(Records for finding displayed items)
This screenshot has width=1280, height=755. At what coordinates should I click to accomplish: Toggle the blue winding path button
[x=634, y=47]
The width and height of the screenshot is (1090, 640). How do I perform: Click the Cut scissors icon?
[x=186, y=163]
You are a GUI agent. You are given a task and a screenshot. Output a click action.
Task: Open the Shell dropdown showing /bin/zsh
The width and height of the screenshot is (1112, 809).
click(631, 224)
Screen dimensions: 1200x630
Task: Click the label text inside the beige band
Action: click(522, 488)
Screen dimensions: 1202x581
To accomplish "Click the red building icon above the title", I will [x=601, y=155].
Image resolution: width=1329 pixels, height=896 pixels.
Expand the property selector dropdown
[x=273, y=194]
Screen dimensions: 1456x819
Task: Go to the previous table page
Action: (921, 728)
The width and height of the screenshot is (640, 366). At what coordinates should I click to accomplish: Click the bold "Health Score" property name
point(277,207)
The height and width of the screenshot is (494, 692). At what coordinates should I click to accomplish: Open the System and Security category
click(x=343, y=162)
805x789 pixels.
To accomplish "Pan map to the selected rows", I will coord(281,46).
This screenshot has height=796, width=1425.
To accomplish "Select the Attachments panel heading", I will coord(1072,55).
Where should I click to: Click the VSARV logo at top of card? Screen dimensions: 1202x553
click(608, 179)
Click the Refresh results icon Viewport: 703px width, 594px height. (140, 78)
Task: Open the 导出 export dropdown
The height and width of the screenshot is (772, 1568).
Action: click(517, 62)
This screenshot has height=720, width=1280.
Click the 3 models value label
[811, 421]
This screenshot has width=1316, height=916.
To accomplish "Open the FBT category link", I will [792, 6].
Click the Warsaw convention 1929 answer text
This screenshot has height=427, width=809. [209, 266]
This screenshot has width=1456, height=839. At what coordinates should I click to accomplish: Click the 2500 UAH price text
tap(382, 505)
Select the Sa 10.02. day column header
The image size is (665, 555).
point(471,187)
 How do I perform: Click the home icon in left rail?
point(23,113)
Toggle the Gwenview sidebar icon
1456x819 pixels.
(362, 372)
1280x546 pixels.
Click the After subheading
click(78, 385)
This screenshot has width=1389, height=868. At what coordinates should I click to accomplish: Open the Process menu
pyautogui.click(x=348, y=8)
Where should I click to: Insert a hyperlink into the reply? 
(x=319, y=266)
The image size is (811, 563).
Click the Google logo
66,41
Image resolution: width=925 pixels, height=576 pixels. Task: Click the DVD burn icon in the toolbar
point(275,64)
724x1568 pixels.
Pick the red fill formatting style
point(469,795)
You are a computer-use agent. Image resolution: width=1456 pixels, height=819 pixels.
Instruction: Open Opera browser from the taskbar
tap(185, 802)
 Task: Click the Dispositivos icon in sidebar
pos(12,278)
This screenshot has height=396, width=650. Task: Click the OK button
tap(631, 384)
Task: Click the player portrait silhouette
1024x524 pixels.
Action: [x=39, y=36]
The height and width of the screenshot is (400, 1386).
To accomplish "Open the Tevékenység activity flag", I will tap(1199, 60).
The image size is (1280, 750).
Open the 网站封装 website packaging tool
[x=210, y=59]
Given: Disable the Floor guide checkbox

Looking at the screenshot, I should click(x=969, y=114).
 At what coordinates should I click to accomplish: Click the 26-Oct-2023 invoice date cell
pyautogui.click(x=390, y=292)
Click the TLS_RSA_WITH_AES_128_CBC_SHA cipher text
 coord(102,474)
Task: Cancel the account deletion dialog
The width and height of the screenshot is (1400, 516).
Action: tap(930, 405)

- **Goal of the exercise**
Output the part of the lines that opens with the line containing "Task: Cancel the account deletion dialog" and closes at the end of the lines as a two-column CSV with the columns text and answer. Give one row for each text-and-answer pair, with each value in its own quoted field and line breaks replaced by spaces.

- **In response**
text,answer
"Task: Cancel the account deletion dialog The width and height of the screenshot is (1400, 516).","Action: tap(930, 405)"